Rock-Solid Stones Takes Off
Who is the most dominant, authoritative analyst in all of sports?
It is not John Madden on the NFL, Tim McCarver on baseball, John Davidson on hockey or Johnny Miller on golf. It is Dwight Stones. Who? He’s the Californian who once high-jumped 7 feet 8 inches and has been the one and only field event analyst for almost 20 years. “I am pigeonholed. There is no one coming along,” says Stones, ultimate expert by default.
When Stones speaks, the audience listens, despite the fact that once you get beyond Carl Lewis and Jackie Joyner-Kersee, there are very few marquee athletes in the field events. And as the U.S. Olympic track and field trials reach their conclusion this weekend, Stones will be front and center on NBC today and Sunday.
He made his television debut on CBS 19 years ago with zero experience, sometimes actually analyzing the same meet in which he was competing. He made his Olympic debut in 1984 in Los Angeles, then covered the Seoul and Barcelona Olympics in 1988 and 1992.
By his own admission, Stones was a TV natural. (He does not suffer from false modesty.) He had been a communications major at Long Beach State and later became a motivational speaker, which probably helped him on television. “If you speak with authority, no one questions you,” he says. “If you mispronounce a name, but do it three times, it will be accepted.
“All the training in the world cannot prepare you for the first time when the (TV) light goes on. You must have a good relationship with the camera. You can’t seem fearful.”
An endless stream of failed football analysts, all the way back to Joe Greene, would agree. Stones is confident to the point of being cocky, but the cockiness does not project on television, blurred by Stones’ depth and articulation.
Stones describes his formula as a mix of personal and anecdotal knowledge about the athletes. “But you also have to have an eye for the events, notice little things,” he says. That was evident earlier this week when he remarked on an unnoticed faulty step by a competitor. Replays proved him correct.
Stones is so proficient on television that ESPN throws him the live microphone on about a 5-second notice. NBC will do the same thing this weekend and also during the Olympic telecasts, when field events often will become at least small segments in prime-time coverage. Stones’ quick, decisive style should be especially useful then.

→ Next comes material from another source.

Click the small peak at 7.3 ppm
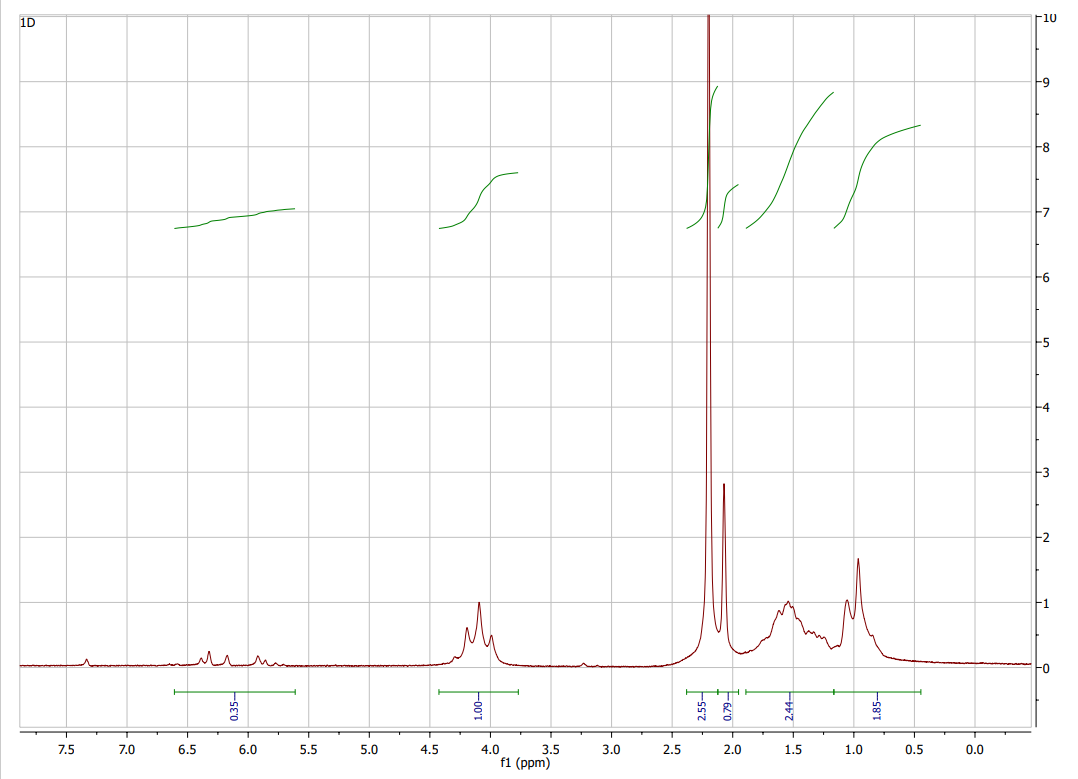Screen dimensions: 1078x779 86,660
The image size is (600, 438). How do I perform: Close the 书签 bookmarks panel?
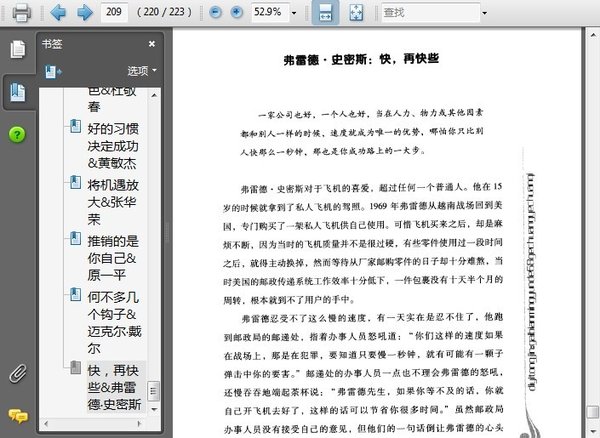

NBC wants track and field host Tom Hammond to interact with Stones during Olympic telecasts, but that can be risky. The question that many in the home audience supposedly are dying to ask can come across as too elementary for the informed viewer. If someone in the audience doesn’t comprehend who Joyner-Kersee is by now, is it too late to explain?
“I make certain assumptions (on background) about the ESPN audience,” he said of the cable television audience that watched the trials Friday.

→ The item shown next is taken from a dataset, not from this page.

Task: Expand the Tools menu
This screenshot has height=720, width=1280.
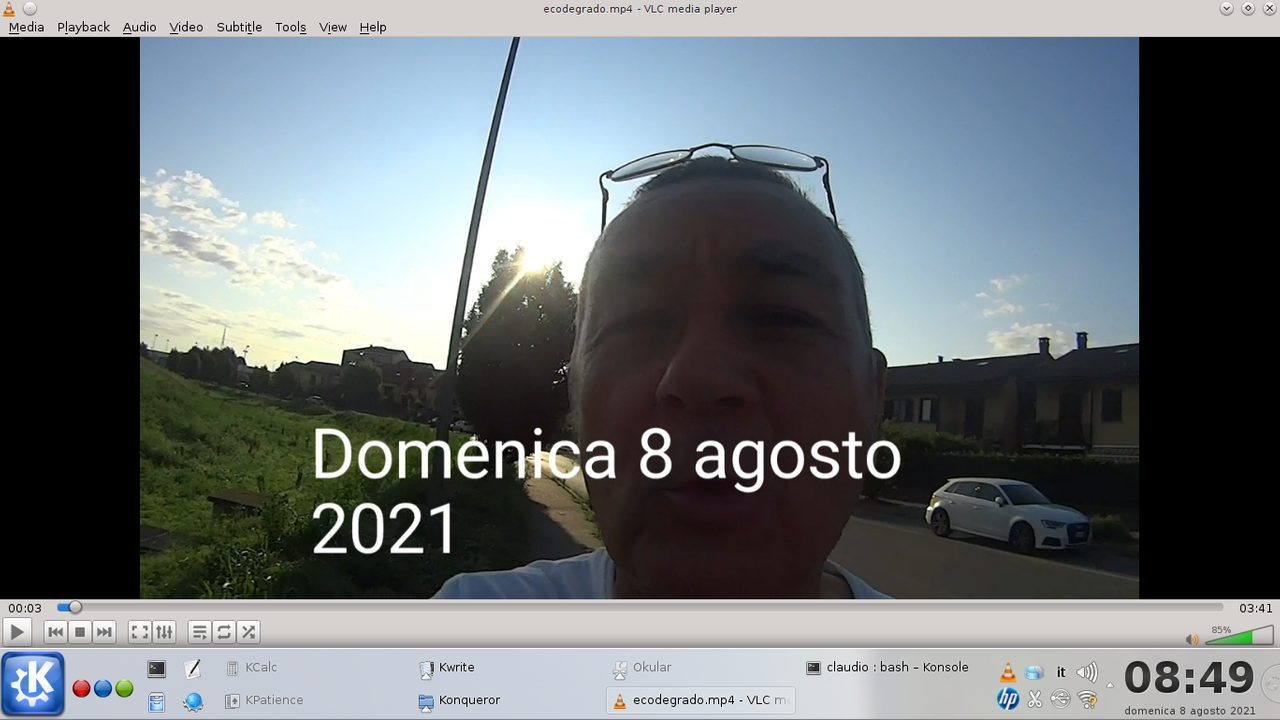Action: coord(290,27)
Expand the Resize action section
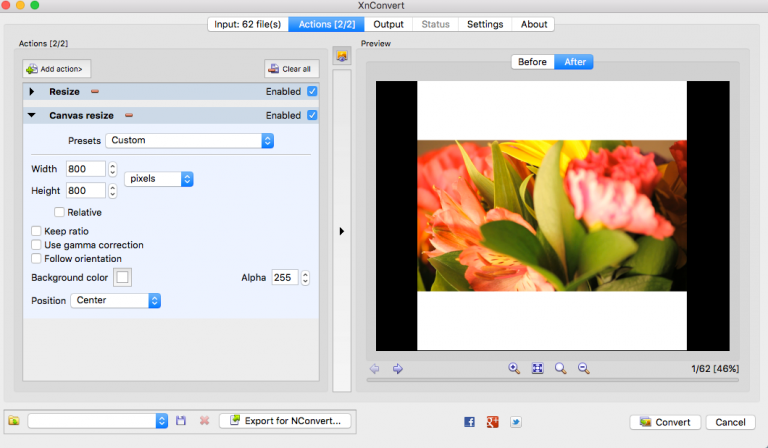 click(31, 92)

NBC will wrap up the track and field trials today and Sunday from 11-3 p.m. (with diving trials mixed in), and Stones says he will adjust his commentary a little in expectation of speaking to a larger, but less informed, network audience.
He envisions this weekend’s trials wrapup as packing more drama than most Olympics events. “The competition is so strong, and if you qualify (three in each event), you are a winner,” he says. “You will be able to tell your grandchildren you were an Olympian.”
That analysis is an example of Stones’ ability to capture the big picture, which he splices with historical references to past field event stars.